Description of the task: Copy each line below in which the word "Open" occurs.

Data excerpts:
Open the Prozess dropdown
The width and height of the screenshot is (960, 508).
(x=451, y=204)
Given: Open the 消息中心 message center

* * *

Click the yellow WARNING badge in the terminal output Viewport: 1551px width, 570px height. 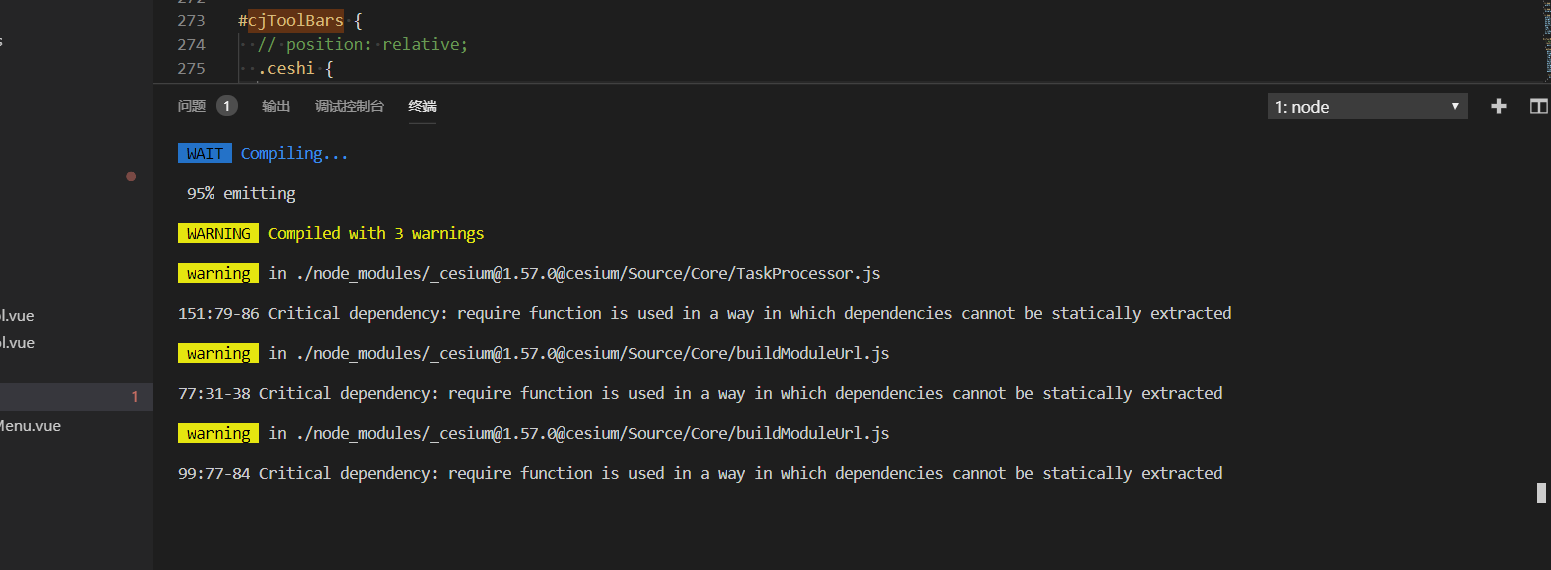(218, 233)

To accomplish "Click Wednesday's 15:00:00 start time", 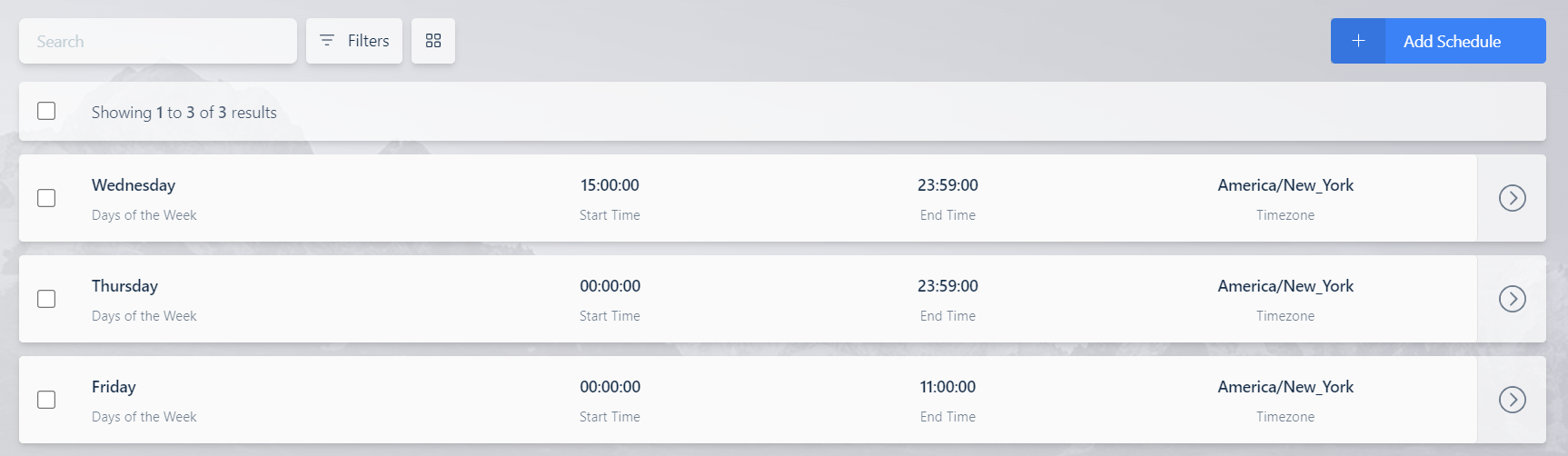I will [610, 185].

* * *

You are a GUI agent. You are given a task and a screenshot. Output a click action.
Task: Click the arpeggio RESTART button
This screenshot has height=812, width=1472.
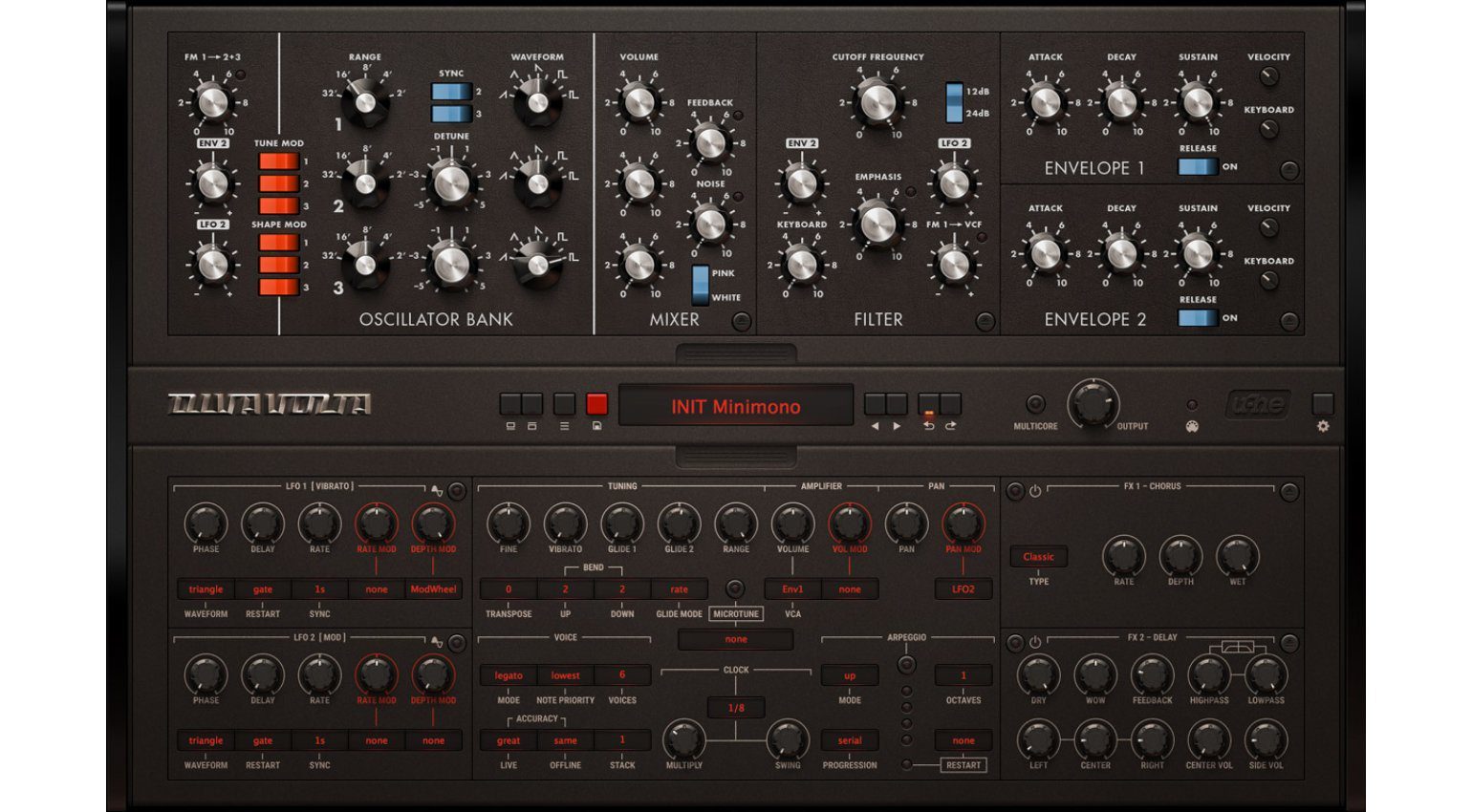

Result below:
Open the Prozess dropdown
Given: Open the 消息中心 message center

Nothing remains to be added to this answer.